**TASK BRIEF**
On how many lines of the data below does the word "this" appear? Reply with the number only.

**RECORD EXTRACTS**
------------------------------------------------------------------------
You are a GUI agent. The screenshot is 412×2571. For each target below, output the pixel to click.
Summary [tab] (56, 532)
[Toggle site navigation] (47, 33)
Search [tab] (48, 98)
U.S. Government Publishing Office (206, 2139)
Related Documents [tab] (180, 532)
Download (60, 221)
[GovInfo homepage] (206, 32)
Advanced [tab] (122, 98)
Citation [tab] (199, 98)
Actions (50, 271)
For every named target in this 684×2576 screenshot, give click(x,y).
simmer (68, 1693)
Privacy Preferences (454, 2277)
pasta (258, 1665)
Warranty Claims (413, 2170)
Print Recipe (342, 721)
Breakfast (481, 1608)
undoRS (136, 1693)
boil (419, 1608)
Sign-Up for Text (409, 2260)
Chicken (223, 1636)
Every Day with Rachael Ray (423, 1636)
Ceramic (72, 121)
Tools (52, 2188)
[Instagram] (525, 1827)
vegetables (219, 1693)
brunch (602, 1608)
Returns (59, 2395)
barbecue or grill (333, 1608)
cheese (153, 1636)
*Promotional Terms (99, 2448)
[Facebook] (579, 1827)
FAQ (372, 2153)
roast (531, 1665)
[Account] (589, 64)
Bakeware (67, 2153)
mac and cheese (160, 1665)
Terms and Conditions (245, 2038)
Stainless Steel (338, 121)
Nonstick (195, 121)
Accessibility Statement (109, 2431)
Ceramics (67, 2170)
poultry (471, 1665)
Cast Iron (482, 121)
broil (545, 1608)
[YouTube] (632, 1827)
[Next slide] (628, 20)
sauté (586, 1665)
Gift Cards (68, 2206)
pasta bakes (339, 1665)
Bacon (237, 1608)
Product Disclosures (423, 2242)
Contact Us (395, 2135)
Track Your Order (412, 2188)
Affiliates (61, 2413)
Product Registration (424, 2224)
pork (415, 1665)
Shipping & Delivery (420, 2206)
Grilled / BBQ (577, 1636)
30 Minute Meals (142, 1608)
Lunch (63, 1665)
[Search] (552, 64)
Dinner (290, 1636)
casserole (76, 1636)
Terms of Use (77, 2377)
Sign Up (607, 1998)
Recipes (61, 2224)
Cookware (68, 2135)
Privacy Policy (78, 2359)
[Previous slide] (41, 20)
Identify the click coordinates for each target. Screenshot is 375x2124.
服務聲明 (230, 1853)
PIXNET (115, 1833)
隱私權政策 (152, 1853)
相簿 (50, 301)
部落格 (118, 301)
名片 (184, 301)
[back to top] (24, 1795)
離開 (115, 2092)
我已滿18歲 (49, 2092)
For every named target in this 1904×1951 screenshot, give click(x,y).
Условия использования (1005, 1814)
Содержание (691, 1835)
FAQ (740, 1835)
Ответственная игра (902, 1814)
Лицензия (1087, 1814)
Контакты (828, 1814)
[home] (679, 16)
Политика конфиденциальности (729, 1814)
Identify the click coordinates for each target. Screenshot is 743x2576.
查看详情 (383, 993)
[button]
------------------------------------------------------------------------
**SOLUTION TO THE EXERCISE**
2